I've got a laptop w/black keys, and let's just say that eating greasy foods and then using the computer = a disgusting keyboard. I've tried using keyboard cleaning kits and rubbing alcohol to get the oil off the keyboard, but it just won't go away. Does anyone know how to get rid of it really well?

Thanks,

Rohan


----------



## HerbzSmoker (Oct 25, 2004)

*Yes!
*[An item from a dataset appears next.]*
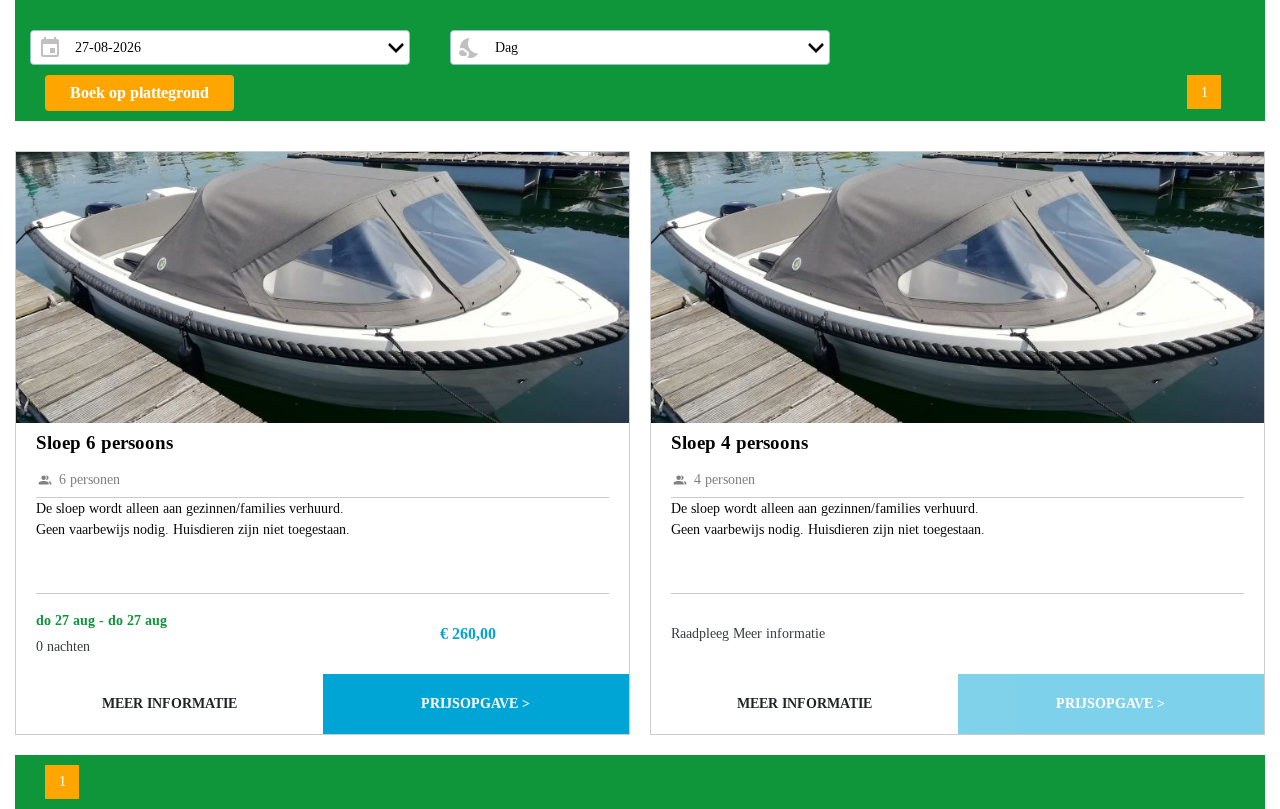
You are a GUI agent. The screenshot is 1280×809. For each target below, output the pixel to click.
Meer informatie (169, 703)
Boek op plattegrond (139, 92)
I Know!*

u will need these materials i have done this many times with my keyboard =)

about 5 DAMPED NAPKINS
DISH WASHING SOAP
A SUPER STRONG CAN DUSTER MADE FOR COMPUTERS
AND THOSE THINGS U CLEAN UR EAR WITH

put a littttttttttllle tiny bit of soap on 1 napkin
push down hard on the keys and start scurbing but dont let it be too wet or water leak in and ur in trouble...
ok do that to all the keys and areas make sure u keep applying soap... when ur done it should be a little wet... u can see at an angle....
use dry napkins and start drying it 
push down hard and start scrubbin
do this like twice
at the end SPRAY IT DOWN WITH THAT CAN OF SUPER DUSTER MADE FOR CCOMPUTERS put far away it helps try and clean it out. then take ear swaps and start scrubbin on the inside of the keys (the lil cracks where its hard to stick ur fingers in, but not all the way inside, just the keys)
ANYWHO, after u done
spray it down again. and volla u got a clean keyboard (if that doesnt work IM me on my AIM) have fun!!!!!!!!!


----------



## johnwill (Sep 26, 2002)

Unless it's an unusual keyboard, you can pop the keys off (make sure to take a picture first for reassembly) and wash them. I'd put them in a mesh bag and run them through the dishwasher, you'd be amazed how well that will clean them. :wink:


----------



## bry623 (Apr 8, 2002)

And if none of that works, take a few $ and go to the used copmuter store and buy a new one.


----------



## HerbzSmoker (Oct 25, 2004)

um.. u read correctly.. he said LAPTOP... he cant cant take a few dollars and buy a new laptop.. :laugh:


----------



## *§trÄy* (Oct 28, 2004)

HerbzSmoker said:


> um.. u read correctly.. he said LAPTOP... he cant cant take a few dollars and buy a new laptop.. :laugh:


lmao ok umm when someone said pop the keys out....I tried it on my laptop and they are extremely hard to put back together. I wouldn't recommend it unless I read wrong...I like the forst idea!


----------